Machinedesign 1543 Fig02 Linetec Overhead Cranes Brakes 0 0

Saving time and money with brake replacement

Jan. 17, 2013
Field report: One anodizing plant switched to using shear brakes on its overhead cranes to reduce costly downtime.

Plants that operate on nearly a 24/7 schedule have no room for unexpected downtime. Such is the case with Linetec Inc., Wausau, Wis., a company that provides architectural metal finishing services including painting, powder coating, and anodizing.

On its finishing lines, the facility employs a computer-controlled hoist system to guide material through its anodize process, eliminating any chance of manual variations in precleaning, etching, anodizing, coloring, or sealing. The system ensures a consistent and durable finish on every load that travels through its lines.

However, any system is only as strong as its weakest link, which in this case was the dry brakes used to stop and position the hoists. The brakes required weekly maintenance in addition to monthly overhauls, yet they still experienced periodic failures that brought the anodize process to a standstill. After exploring several different braking options, Linetec maintenance engineers investigated oil shear brake technology from Force Control Industries, Fairfield, Ohio, and decided to try it in their plant.

Brake makeover
To move parts from station to station, Linetec uses eight cranes, each with a 3-hp trolley motor and 15-hp hoist motor. Every motor performs 2,000 moves per shift. Previously, dry Stearns brakes were mounted on each motor to stop and position loads. Because these brakes employ a disc as a sacrificial wear surface, each one had to be checked weekly. In addition, each brake had to be completely rebuilt on a quarterly basis, entailing disassembly, disc and solenoid replacement, checking the gap, and reassembly. This required 7.5 min. for each crane during weekly maintenance, plus 30 min. each per quarter, totaling 124 hours each year on preventive maintenance. In addition to time, the plant was spending another $8,000 per year on maintenance parts, not including unexpected breakdowns.

Further, because all maintenance was performed without removing brakes from motors, scissor lifts were required to reach these crane motors at nearly 30 feet off the ground. Most of the maintenance work was scheduled for the weekend when the plant was idled, but unscheduled failures during the week created problems of a different sort.

“If the brakes failed when the line was running, we’d have to shut down production and go get a scissor lift and the necessary tools and materials,” explains maintenance supervisor Jon Brubacher. “Then we’d do the entire rebuild and get it running again. It was very time consuming and the line was down throughout the entire process.”

With downtime calculated at $1,500 per hour, costs escalated quickly. So when an alternative braking technology was suggested by a system integrator, Brubacher was intrigued. An initial order was placed for a single MagnaShear MSB6 motor brake, which was put into service as a trial. After six months with virtually no maintenance and zero failures, the Linetec team was convinced of the viability of the oil shear design and decided to replace all of their dry brakes.

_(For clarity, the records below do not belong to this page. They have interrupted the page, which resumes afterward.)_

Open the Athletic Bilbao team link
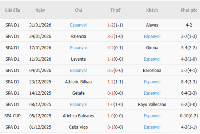The height and width of the screenshot is (134, 200). tap(78, 82)
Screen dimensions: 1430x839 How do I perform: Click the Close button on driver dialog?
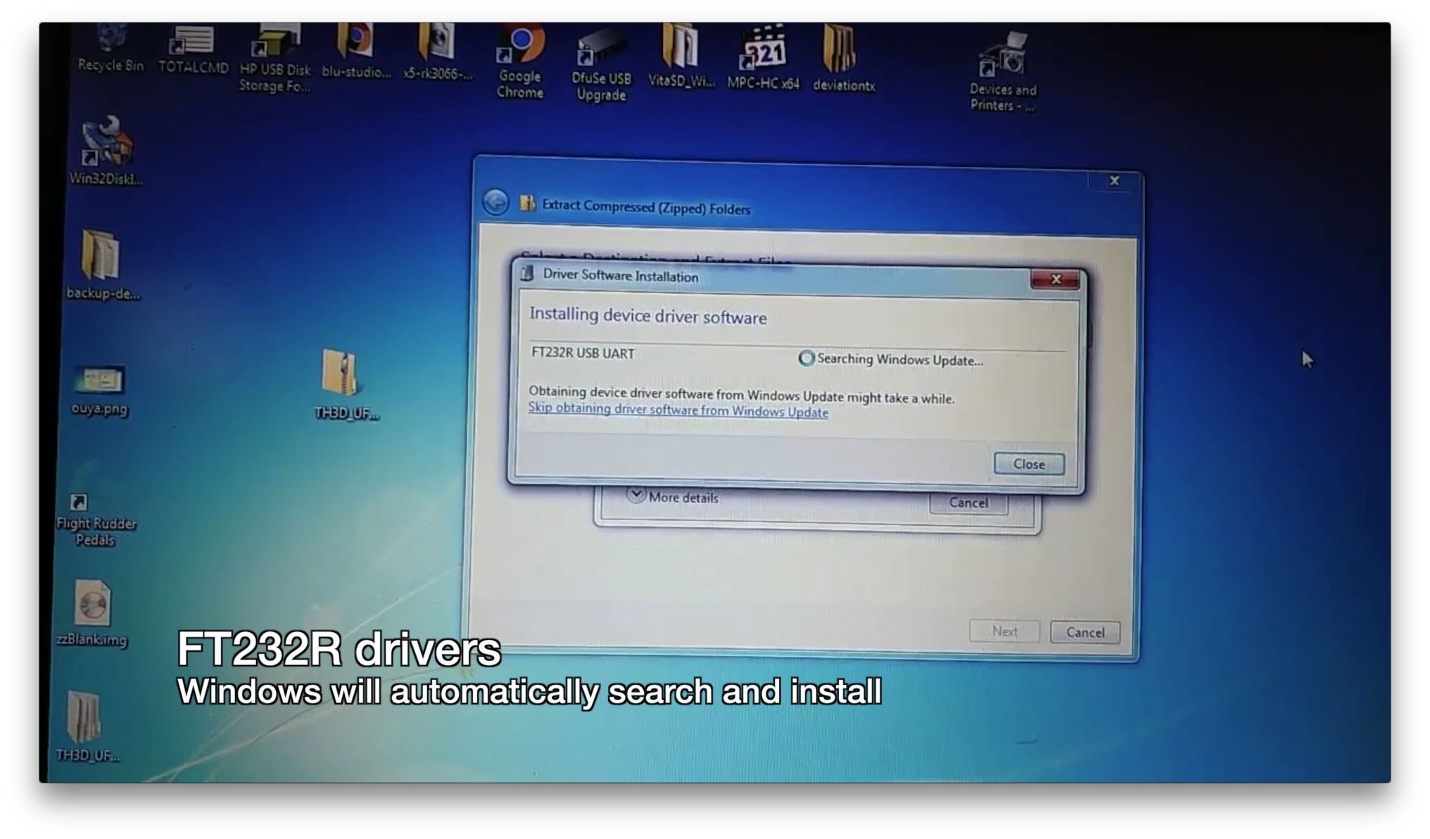[1029, 463]
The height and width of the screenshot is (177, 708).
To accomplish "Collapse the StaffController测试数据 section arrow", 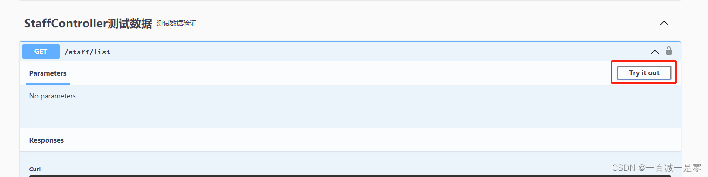I will point(664,23).
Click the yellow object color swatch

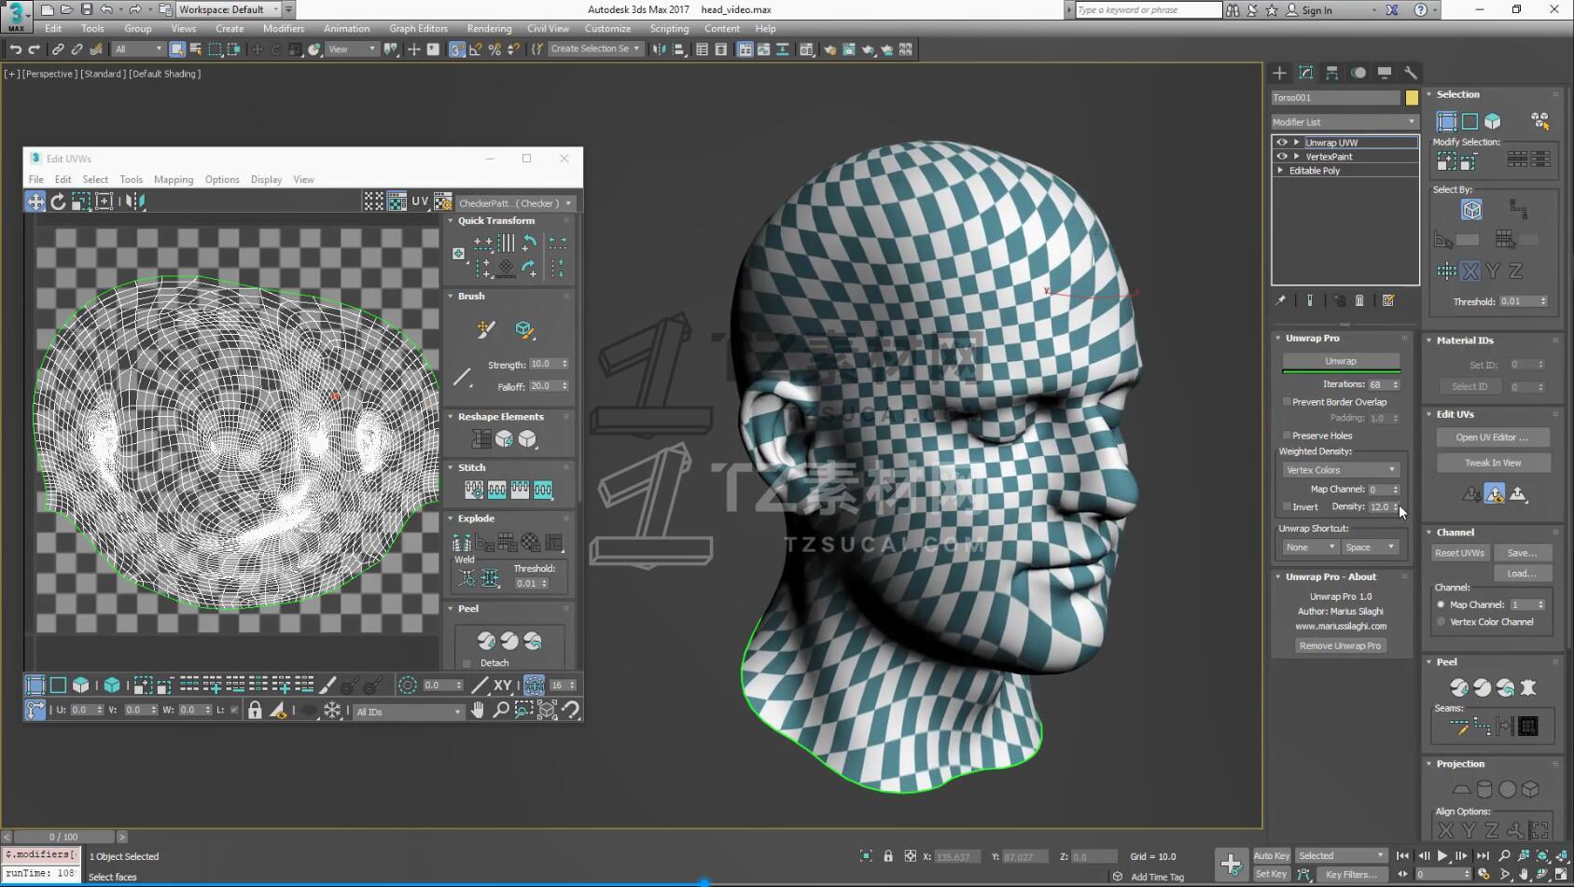tap(1412, 98)
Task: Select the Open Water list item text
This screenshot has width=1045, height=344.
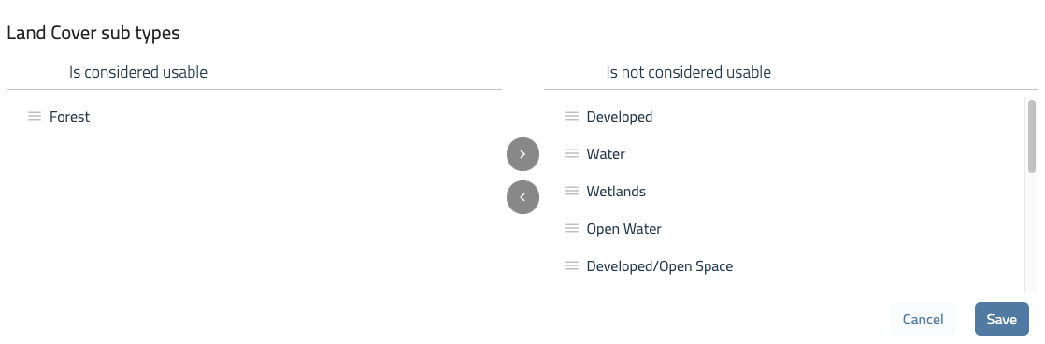Action: (x=623, y=229)
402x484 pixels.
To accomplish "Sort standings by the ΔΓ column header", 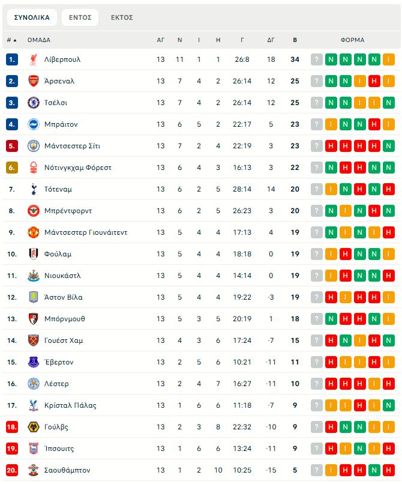I will (x=271, y=40).
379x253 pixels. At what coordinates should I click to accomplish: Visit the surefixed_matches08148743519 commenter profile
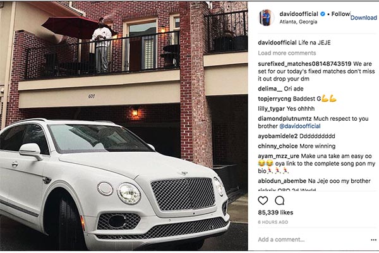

“We haven’t had a single issue with the new brakes since they were installed,” says Brubacher. “With oil shear brakes on all of our cranes and hoists, we’ve reduced downtime and increased our productivity.”

How oil shear technology works
Traditional dry clutch brakes and other brakes employ a sacrificial surface — the brake disc or pad — to engage the load. With no way to remove the heat caused from engagement between the disc and plate, this material must absorb the heat. Extremely high temperatures eventually degrade the friction material. As the friction surface wears away and begins to glaze, spring force is also reduced, causing the ensuing torque fade. This in turn leads to positioning errors, which require adjustment or replacement of the friction surface.

With oil shear technology, a fluid film flows between the friction surfaces; as the brake is engaged, the fluid is compressed. The automatic transmission fluid (ATF) particles in shear transmit torque to the other side. This torque transmission causes the stationary surface to turn, bringing it to the same relative speed as the moving surface. Because most of the work is done by the fluid particles in shear, by the time the surfaces actually meet or “lock up,” wear is virtually eliminated.

In addition to transmitting torque, ATF helps to dissipate heat and lubricate components. Oil shear technology also provides a cushioned stop that reduces shock to the drive system, further extending service life. Unlike dry clutch brakes, the totally enclosed oil shear system is impervious to external elements from wet, dusty, or dirty environments.
The results of the braking technology makeover have been dramatic. Downtime has been slashed and failures practically eliminated, leading to unprecedented productivity improvements for Linetec.